After steeping, the aroma is a peculiar blend of tomato, hay, okra, corn, hay, menthol, and honey, when I first tried this tea I ended up texting my mom raving about how unexpected and exciting it was, I geeked out hardcore. The liquid is a blend of okra, tomato, hay, sugar cane, peony, camphor, and cedar. That combination of camphor and cedar gives the aroma a very cooling crisp quality.
The first steep is really thick in the mouth, with a strong cooling sensation, it feels like I just breathed in a gust of winter air, filling my lungs with a frigid burst, which I found enjoyable. I first drank this tea when I was recovering from that stupid flu last month, so the cooling felt great on my lungs. The taste is quite sweet, strong notes of starchy sweet corn and peony with undertones of fresh tomato, okra, and hay. There is a very strong lingering menthol notes as the finish and aftertaste, it is a potent first steep.
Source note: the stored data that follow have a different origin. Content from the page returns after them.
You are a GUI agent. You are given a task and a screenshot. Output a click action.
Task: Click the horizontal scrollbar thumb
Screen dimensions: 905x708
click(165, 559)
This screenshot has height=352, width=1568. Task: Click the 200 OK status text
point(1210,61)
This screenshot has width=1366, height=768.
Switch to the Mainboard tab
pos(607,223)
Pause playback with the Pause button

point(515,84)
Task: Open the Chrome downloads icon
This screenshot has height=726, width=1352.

The second steep does not change much from the first, except for one very distinct way, it is not as sweet. Stronger notes of tomato and okra, with a potent camphor and hay note that lingers. The finish is where the sweetness is, nectar like with hints of peony blossoms and distant sweet corn.
I was able to go a lot of steeps with this golden nectar, even pushing it pretty hard with hot water and long steeps (like I do with my white teas, none of this steeping at 175 nonsense, 195 is the coolest temperature I will go with!) this tea just would not quit. Later steeps were sweeter and starchy, with a mellow corn and okra taste and less of the cooling camphor. Here is where things get really fun though, brewing this in my porcelain (antique if that matters) gaiwan and cup gave me this result...let me tell you what happened when I brewed it in my clay teapot for silver needles...it tastes exactly like a young sheng, strong camphor, hay, honey, apricots, wildflowers, wet straw, and straw mushrooms. This is the strongest example I have seen of tea brewing equipment vastly changing the taste! I think I like the gaiwan version better since it is so similar to a yellow tea, and sadly the clay pot version gave me some of the 'sheng gut rot' so I won't be drinking it that way again. This definitely was one of the most fascinating teas I have run into in a while!
This tea was sent for review purposes by the company.